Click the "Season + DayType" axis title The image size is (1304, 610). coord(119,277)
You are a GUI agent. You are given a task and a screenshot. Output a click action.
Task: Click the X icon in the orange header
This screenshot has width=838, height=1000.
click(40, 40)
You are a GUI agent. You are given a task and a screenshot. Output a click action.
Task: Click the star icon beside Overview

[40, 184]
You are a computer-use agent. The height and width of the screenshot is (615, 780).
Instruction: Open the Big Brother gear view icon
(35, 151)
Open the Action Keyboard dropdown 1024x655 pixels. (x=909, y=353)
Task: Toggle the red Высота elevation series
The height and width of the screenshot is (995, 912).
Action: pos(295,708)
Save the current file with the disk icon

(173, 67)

******************************

What to produce:
Set down the entire material again, exactly as it stands.

Output:
Click the "Season + DayType" axis title The image size is (1304, 610). coord(119,277)
You are a GUI agent. You are given a task and a screenshot. Output a click action.
Task: Click the X icon in the orange header
This screenshot has width=838, height=1000.
click(40, 40)
You are a GUI agent. You are given a task and a screenshot. Output a click action.
Task: Click the star icon beside Overview

[40, 184]
You are a computer-use agent. The height and width of the screenshot is (615, 780).
Instruction: Open the Big Brother gear view icon
(35, 151)
Open the Action Keyboard dropdown 1024x655 pixels. (x=909, y=353)
Task: Toggle the red Высота elevation series
The height and width of the screenshot is (995, 912).
Action: pos(295,708)
Save the current file with the disk icon

(173, 67)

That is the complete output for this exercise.